■ **The input**:
::::::::::
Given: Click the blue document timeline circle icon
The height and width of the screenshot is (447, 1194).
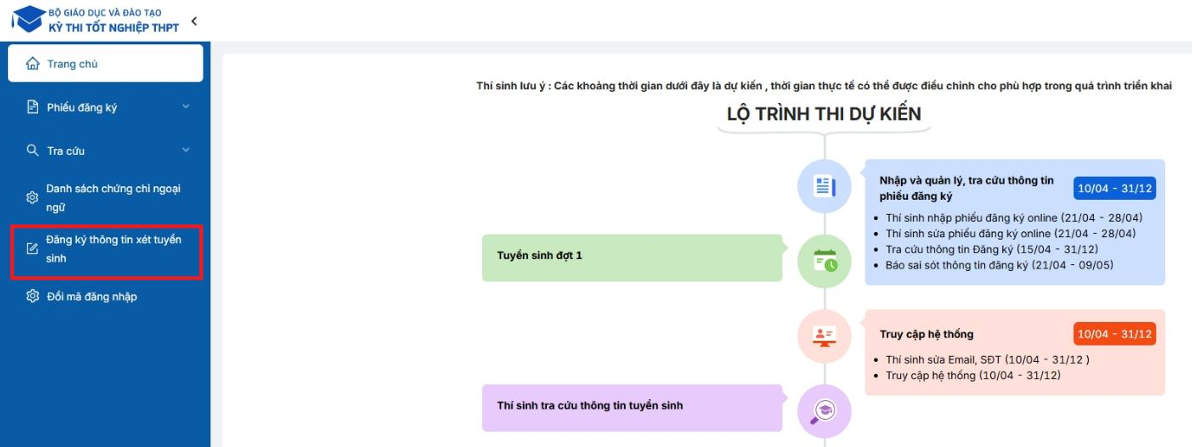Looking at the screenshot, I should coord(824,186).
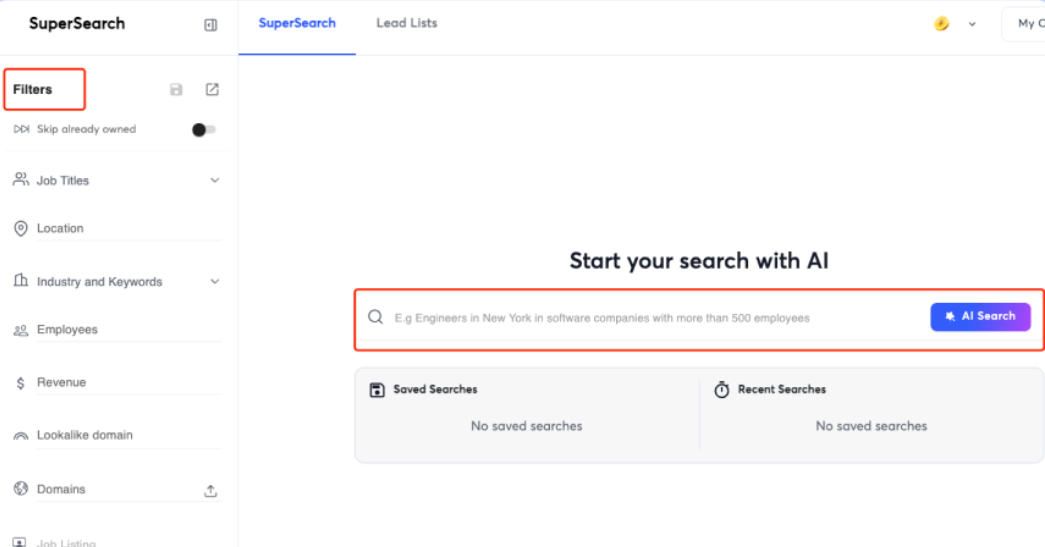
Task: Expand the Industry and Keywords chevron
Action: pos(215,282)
::::::::::
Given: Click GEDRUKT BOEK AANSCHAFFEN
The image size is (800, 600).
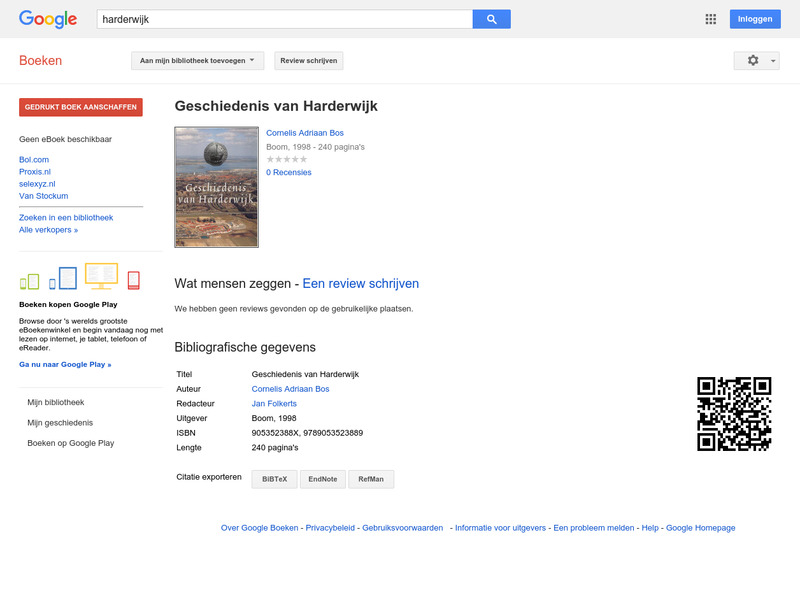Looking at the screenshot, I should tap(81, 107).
::::::::::
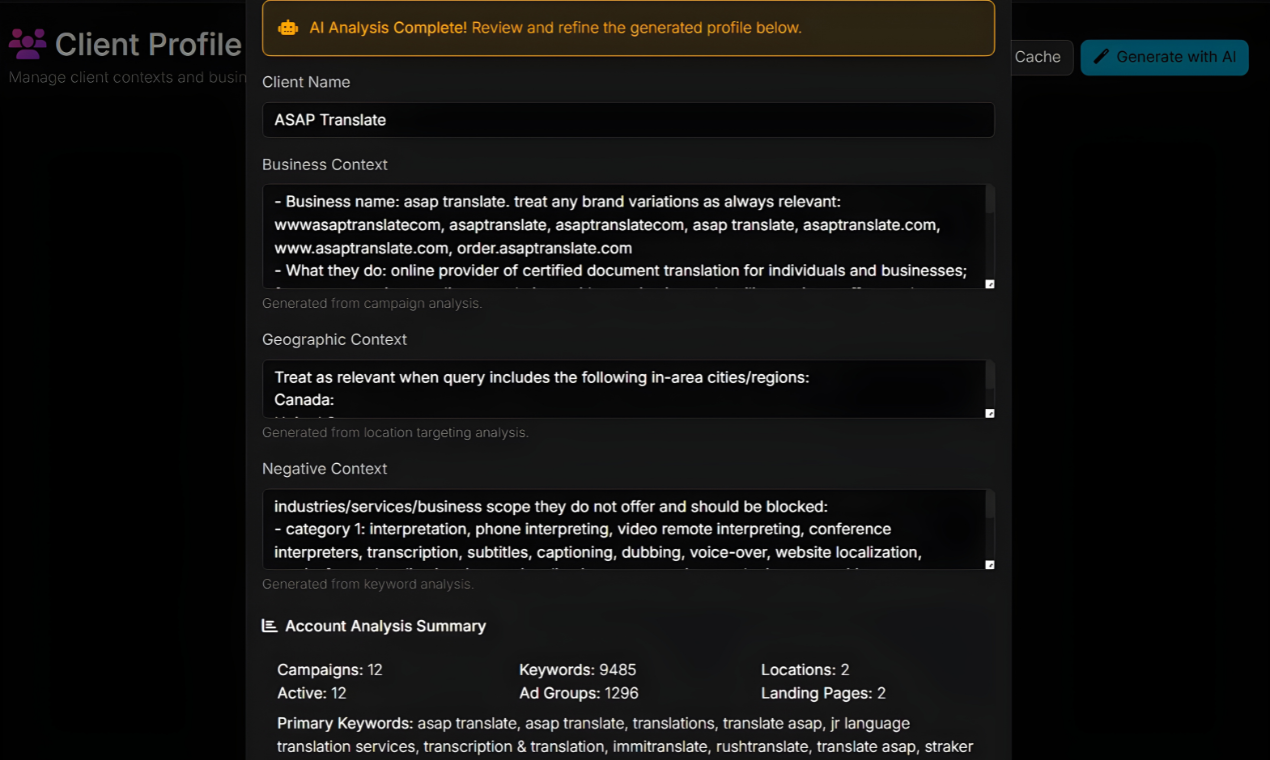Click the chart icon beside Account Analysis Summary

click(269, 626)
::::::::::
■ **What is required**:
Please copy out each line of the material that contains the string "Given".

■ **Result of this task**:
Given: Click the blue document timeline circle icon
Given: Click GEDRUKT BOEK AANSCHAFFEN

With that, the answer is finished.